Description of the task: Repeat only what runs from the line with "This screenshot has height=700, width=1400." through the last line of the data below, both included, keeping every word as it is and leaving out the pictures.

Given data:
______
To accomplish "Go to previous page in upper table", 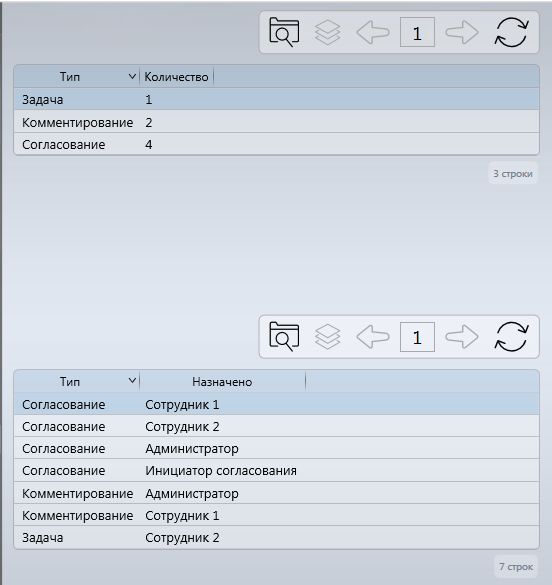I will 373,32.
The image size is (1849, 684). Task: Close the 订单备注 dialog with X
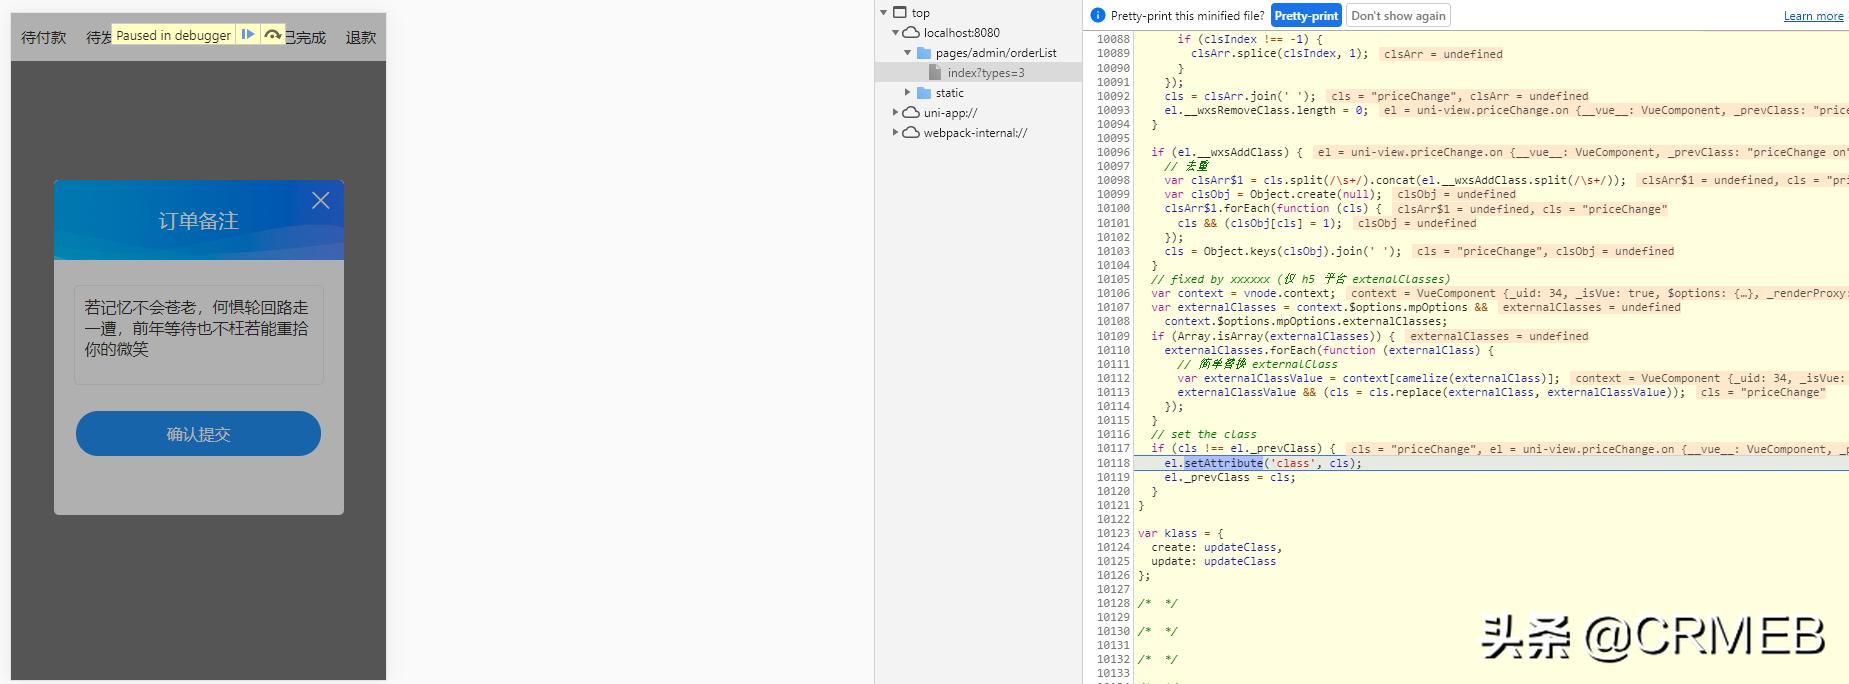point(320,201)
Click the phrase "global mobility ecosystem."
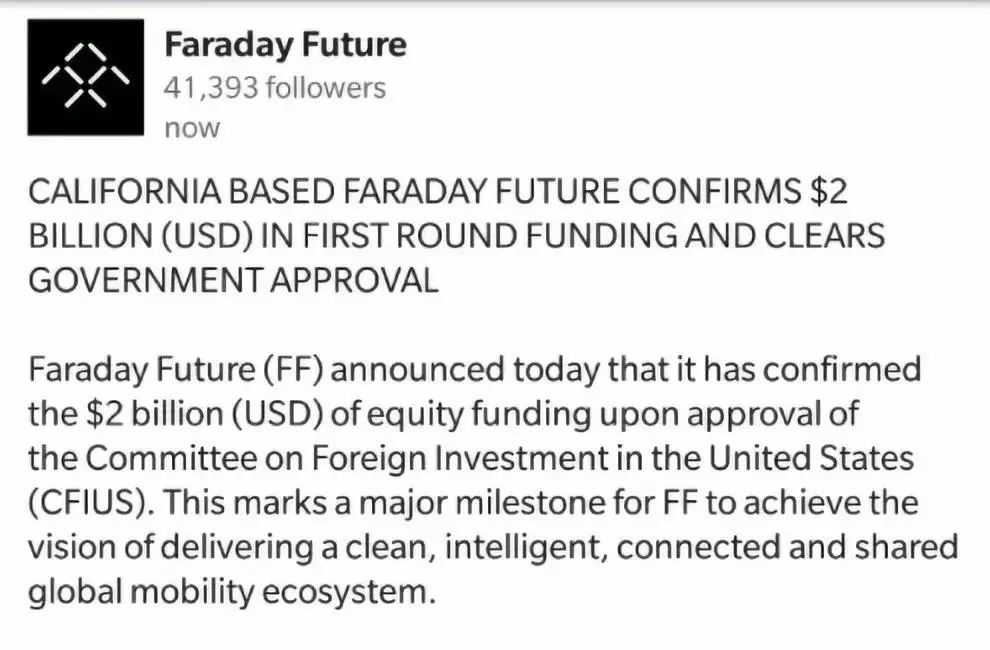The image size is (990, 650). (232, 593)
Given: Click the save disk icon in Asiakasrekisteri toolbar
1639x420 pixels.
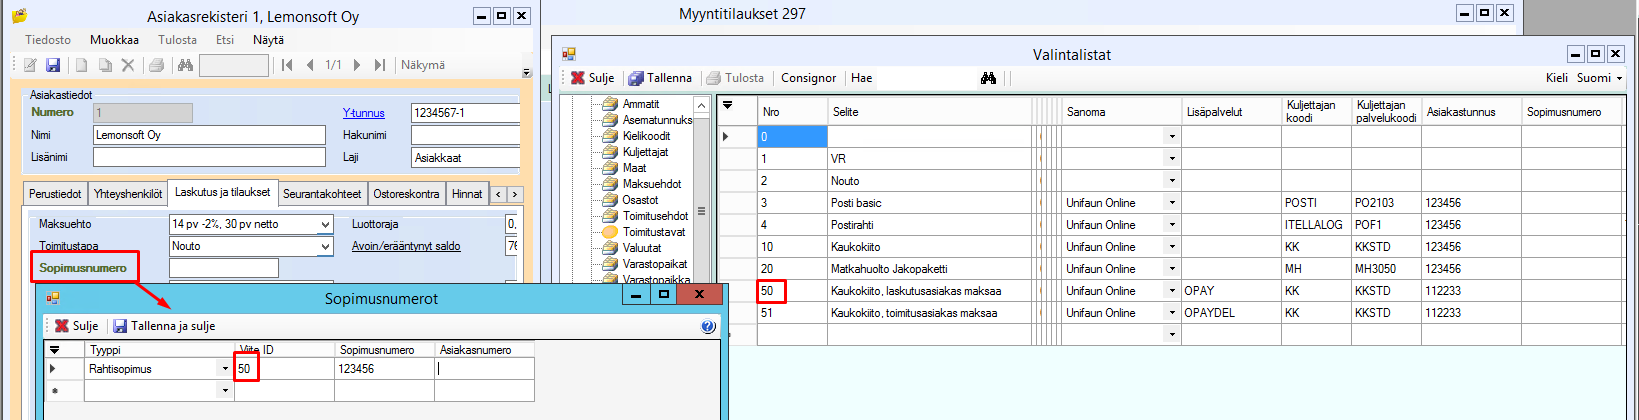Looking at the screenshot, I should (53, 65).
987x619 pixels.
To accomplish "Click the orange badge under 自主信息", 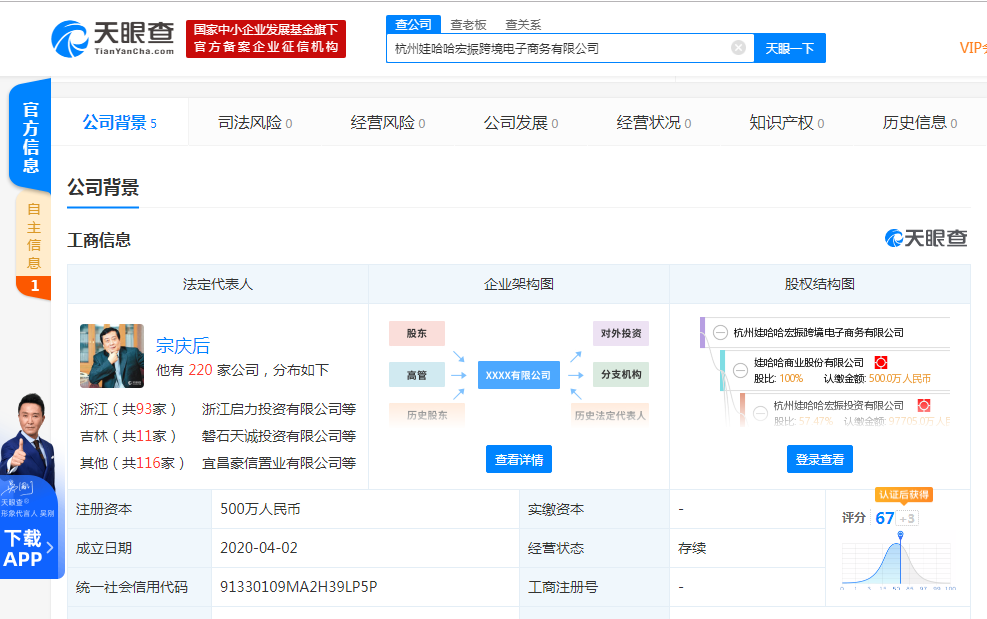I will pyautogui.click(x=33, y=287).
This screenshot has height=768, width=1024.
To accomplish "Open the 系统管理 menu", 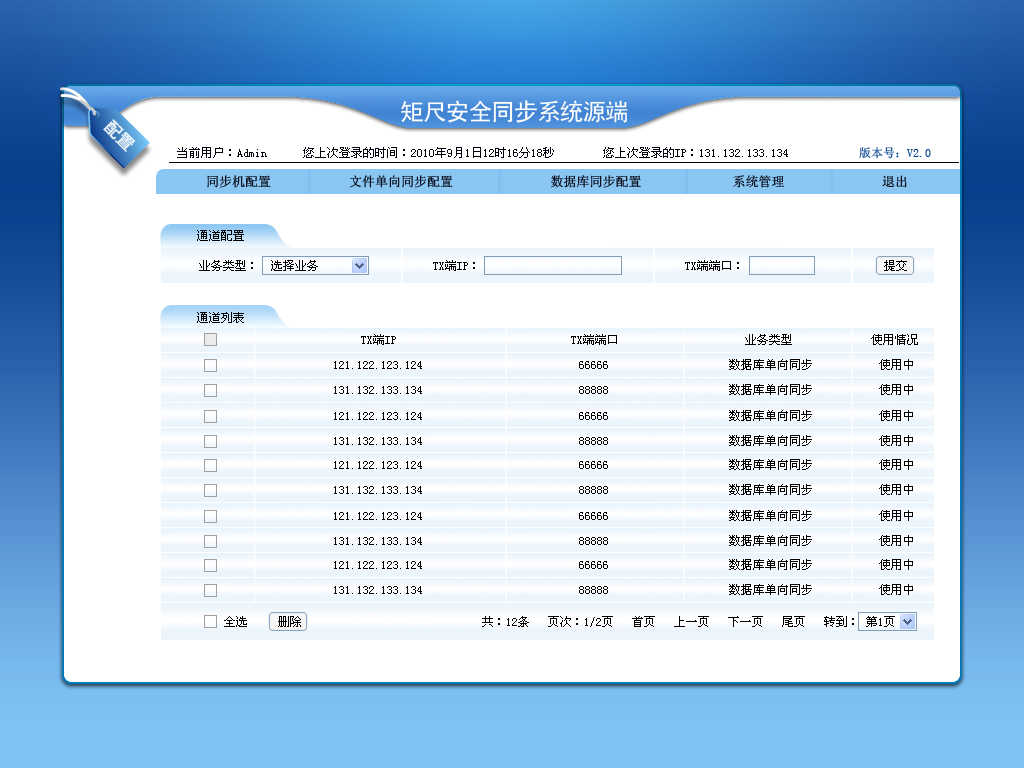I will [x=758, y=182].
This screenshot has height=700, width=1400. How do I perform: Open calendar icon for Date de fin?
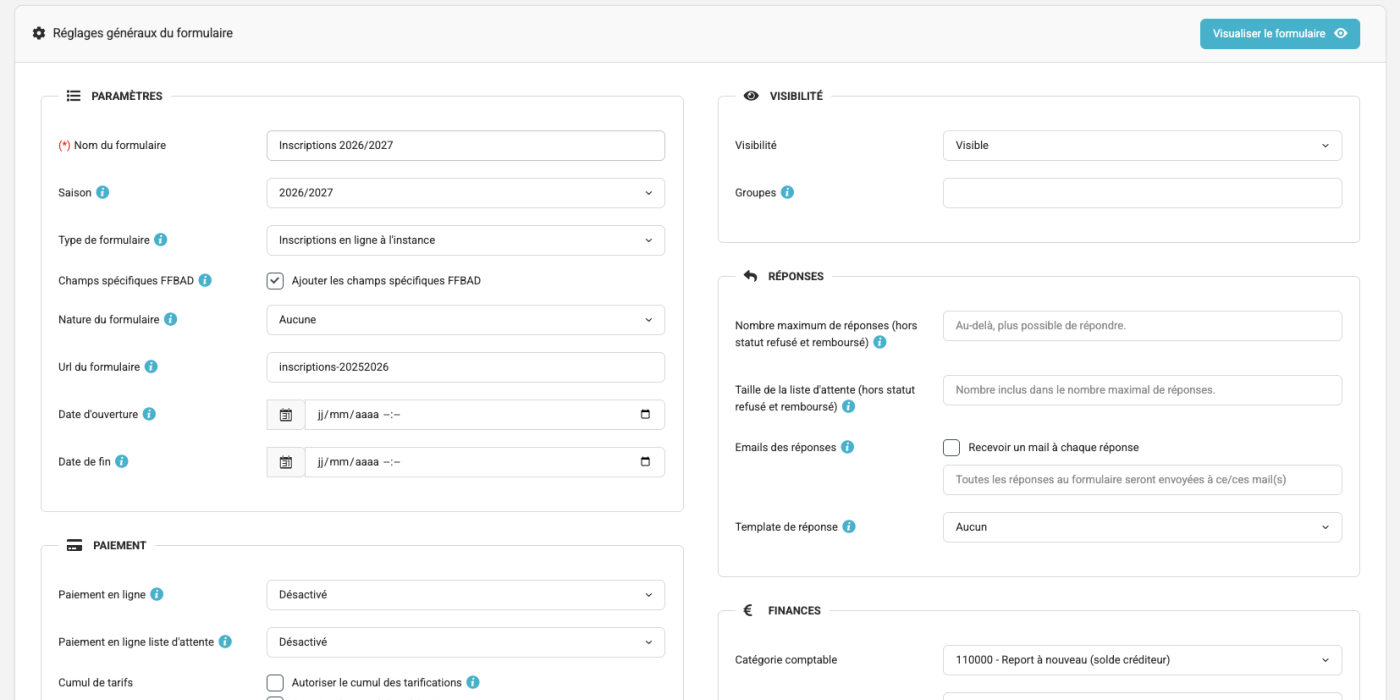[286, 462]
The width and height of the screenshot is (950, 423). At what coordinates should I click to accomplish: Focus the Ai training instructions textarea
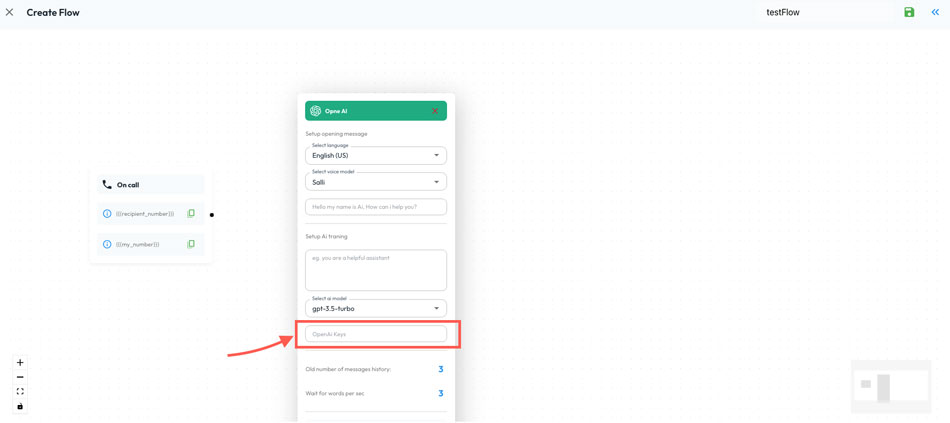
______
Your response:
This screenshot has height=700, width=1400. How do I perform: Open calendar icon for Date de fin?
[286, 462]
The width and height of the screenshot is (950, 423). At what coordinates should I click to accomplish: Focus the Ai training instructions textarea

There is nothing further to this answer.